* **Teks yang Diberikan**

Wajib Kerja dan Ikatan Dinas
Pasa1 21
(1)
Dalam keadaan darurat; Pemerintah dapat
memberlakukan ketentuan wajib kerja kepada guru dan/atau warga negara Indonesia
lainnya yang memenuhi kualifikasi akademik dan kompetensi untuk melaksanakan
tugas sebagai guru di daerah khusus di wilayah Negara Kesatuan Republik Indonesia.
(2)
Ketentuan lebih lanjut mengenai penugasan warga
negara Indonesia
sebagai guru dalam keadaan darurat sebagaimana dimaksud pada ayat (1) diatur
dengan Peraturan Pemerintah.
Pasa1 22
(1)
Pemerintah dan pemerintah daerah dapat menetapkan
pola ikatan dinas bagi calon guru untuk memenuhi kepentingan pembangunan
pendidikan nasional atau kepentingan pembangunan daerah.
(2)
Ketentuan lebih lanjut mengenai pola ikatan dinas
bagi calon guru sebagaimana dimaksud pada ayat (1) diatur dengan Peraturan
Pemerintah.
Pasal 23
(1)
Pemerintah
mengembangkan sistem pendidikan guru ikatan dinas berasrama di lembaga
pendidikan tenaga kependidikan untuk menjamin efisiensi dan mutu pendidikan.
(2)
Kurikulum
pendidikan guru pada lembaga pendidikan tenaga kependidikan sebagaimana dimaksud
pada ayat (1) harus mengembangkan kompetensi yang diperlukan untuk mendukung
pelaksanaan pendidikan nasional. Pendidikan bertaraf internasional, dan
pendidikan berbasis keunggulan lokal.
6.
Pengangkatan,
Penempatan, Pemindahan dan Pemberhentian
Pasal 24
(1) Pemerintah wajib memenuhi kebutuhan
guru, baik dalam jumlah, kualifikasi akademik, maupun dalam kompetensi secara
merata untuk menjamin keberlangsungan satuan pendidikan anak usia dini jalur
pendidikan formal serta untuk menjamin keberlangsungan pendidikan dasar dan
menengah yang diselenggarakan oleh Pemerintah.

* **Yang Harus Dikerjakan**
**a)** Jawab pertanyaan berikut berdasarkan kutipan peraturan tentang guru di atas.
(i) Dalam keadaan apa Pemerintah dapat memberlakukan ketentuan wajib kerja kepada guru?
(ii) Siapa yang dapat menetapkan pola ikatan dinas bagi calon guru?
(iii) Di lembaga apa Pemerintah mengembangkan sistem pendidikan guru ikatan dinas berasrama?
**b)** Cetak ulang bagian kutipan peraturan tentang guru yang dibuka dengan kata-kata yang memuat "Pemerintah dan pemerintah" dan ditutup dengan "dan mutu pendidikan.".

* **Bahan yang Disediakan**
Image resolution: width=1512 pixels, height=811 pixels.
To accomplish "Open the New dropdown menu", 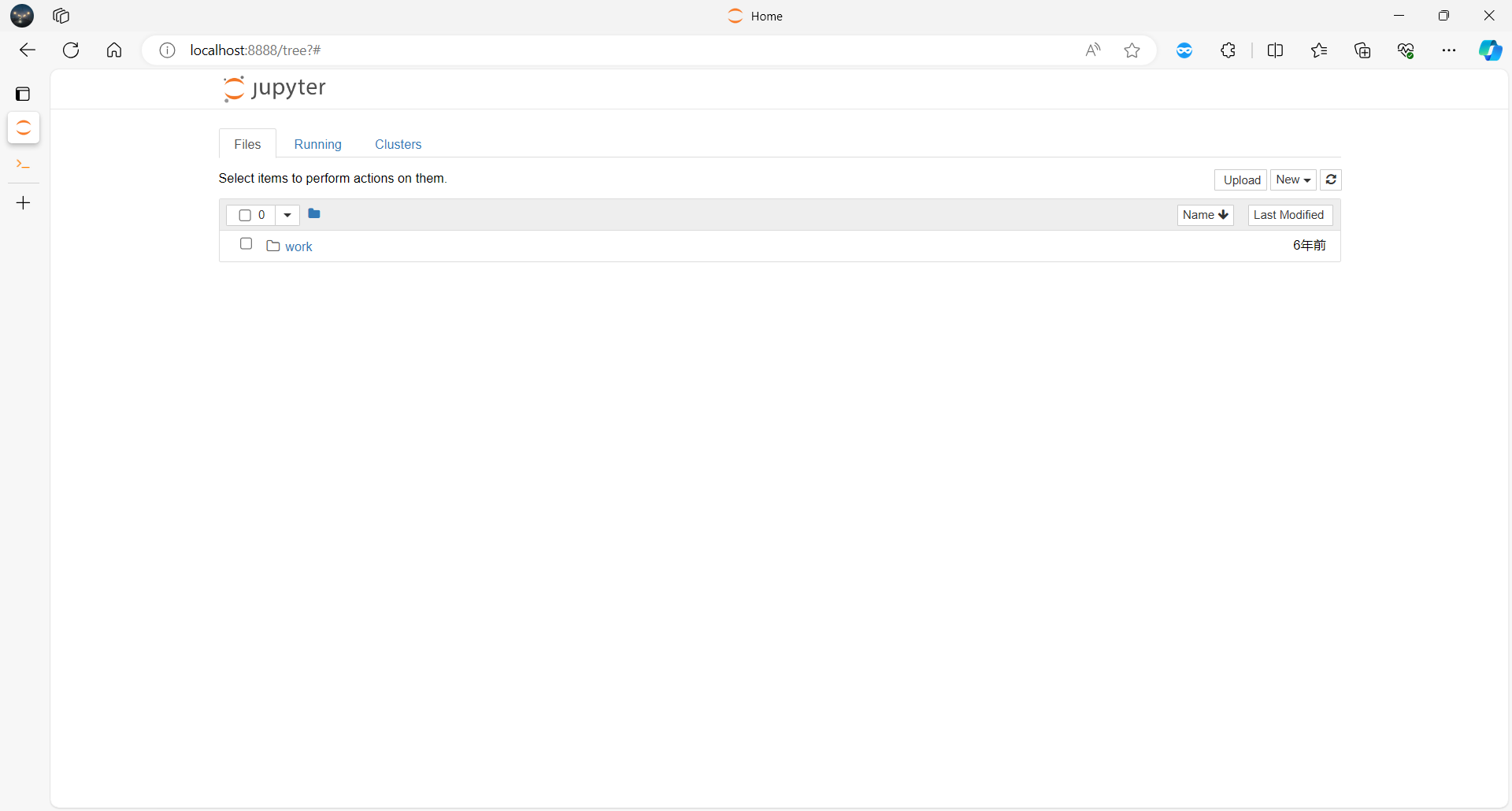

* **Jawaban Tiap Tugas**
**a)**
(i) Dalam keadaan darurat.
(ii) Pemerintah dan pemerintah daerah.
(iii) Di lembaga pendidikan tenaga kependidikan.

**b)**
Pemerintah dan pemerintah daerah dapat menetapkan
pola ikatan dinas bagi calon guru untuk memenuhi kepentingan pembangunan
pendidikan nasional atau kepentingan pembangunan daerah.
(2)
Ketentuan lebih lanjut mengenai pola ikatan dinas
bagi calon guru sebagaimana dimaksud pada ayat (1) diatur dengan Peraturan
Pemerintah.
Pasal 23
(1)
Pemerintah
mengembangkan sistem pendidikan guru ikatan dinas berasrama di lembaga
pendidikan tenaga kependidikan untuk menjamin efisiensi dan mutu pendidikan.